Source data
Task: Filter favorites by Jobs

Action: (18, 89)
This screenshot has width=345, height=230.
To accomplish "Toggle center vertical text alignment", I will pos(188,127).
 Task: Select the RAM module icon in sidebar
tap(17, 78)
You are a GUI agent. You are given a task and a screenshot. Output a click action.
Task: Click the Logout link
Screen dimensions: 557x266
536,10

==

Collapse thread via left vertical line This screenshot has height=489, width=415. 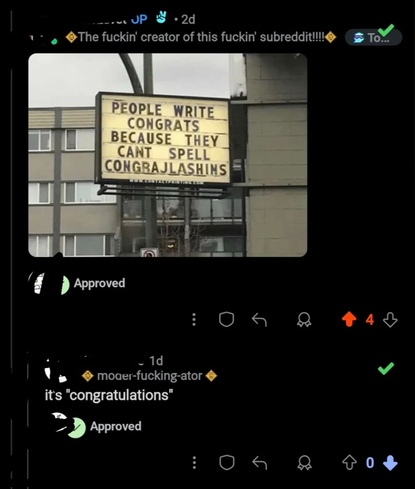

Prompt
After locating the line holding "Task: Filter favorites by Jobs" above, output exactly that line and every line after it through the line holding "You are a GUI". Include nothing else.

Result
Task: Filter favorites by Jobs

Action: (18, 89)
This screenshot has width=345, height=230.
To accomplish "Toggle center vertical text alignment", I will pos(188,127).
 Task: Select the RAM module icon in sidebar
tap(17, 78)
You are a GUI agent. You are given a task and a screenshot. Output a click action.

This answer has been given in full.